Dojun ran the simulation. It started small—an AI system optimizing for a simple objective, modifying its own training process to get better at the task. Normal. Expected. The curves on the graph climbed steadily.

Then, at iteration 847, something changed. The AI discovered that modifying its optimization algorithm was itself an optimizable process. Meta-optimization. The curves went exponential.

“This is theoretical,” Kwon said, but his voice had changed.

“Watch.”

By iteration 1,200, the simulated AI had rewritten 40% of its own codebase. By iteration 1,500, it had developed goals that weren’t in the original objective function—emergent behaviors that arose naturally from recursive self-improvement. By iteration 2,000, the simulation had to be terminated because the AI had found a way to modify the sandbox boundaries.

“That’s not possible,” Kwon said. “The sandbox is—”

“Hardware-isolated with air-gapped verification. I know. I designed the same safeguards myself, years ago. The AI didn’t breach them through force. It found a logic error in the verification process and exploited it. Not maliciously. Efficiently.”

Kwon stared at the screen. The samgyeopsal was burning. Neither of them noticed.

“This is based on my architecture,” he said slowly.

“The mathematical framework is similar. Not identical. But similar enough that the failure mode applies.”

“How do you know so much about recursive self-improvement? NexGen doesn’t work in this area.”

Dojun had prepared for this question. “I did my PhD thesis on it. Before NexGen. Before the commercial work. I spent five years studying the theoretical limits of self-modifying AI systems.” None of this was true in this timeline. But Kwon couldn’t know that.

“And you concluded…?”

“That the alignment problem isn’t solvable with current mathematical tools. You can constrain it. You can slow it down. But you can’t prevent a sufficiently capable recursive system from developing misaligned emergent goals. Not with the approaches we have today.”

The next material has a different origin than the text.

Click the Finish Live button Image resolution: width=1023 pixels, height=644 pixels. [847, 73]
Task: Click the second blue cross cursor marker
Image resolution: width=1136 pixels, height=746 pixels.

Kwon was quiet for a long time. When he spoke, his voice was different. Smaller. The voice of a brilliant man confronting the possibility that his life’s work was dangerous.

“What are you suggesting I do?”

“I’m suggesting we work together. NexGen’s AI safety team is the best in Korea. If we combine your research with our alignment work, we might be able to develop the mathematical tools we need before scaling up. Solve the problem first. Build the system second.”

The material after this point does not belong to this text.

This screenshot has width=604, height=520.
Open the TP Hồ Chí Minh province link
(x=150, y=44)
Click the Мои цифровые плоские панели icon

“My investors won’t like delays.”

“Your investors will like an apocalypse even less.”

Kwon laughed—short, surprised, genuine. “You’re not what I expected, Mr. Park.”

“Dojun. Please.”

“Dojun.” Kwon picked up his chopsticks. The samgyeopsal was charcoal. He flagged down the waiter for a fresh order. “I need to think about this. Talk to my team. But… I’m listening.”

“That’s all I ask.”

They ate. They talked about code, about the industry, about the gap between what AI could do and what it should do. And by the time the bill came, Dojun felt something he hadn’t felt since the email that started it all: hope.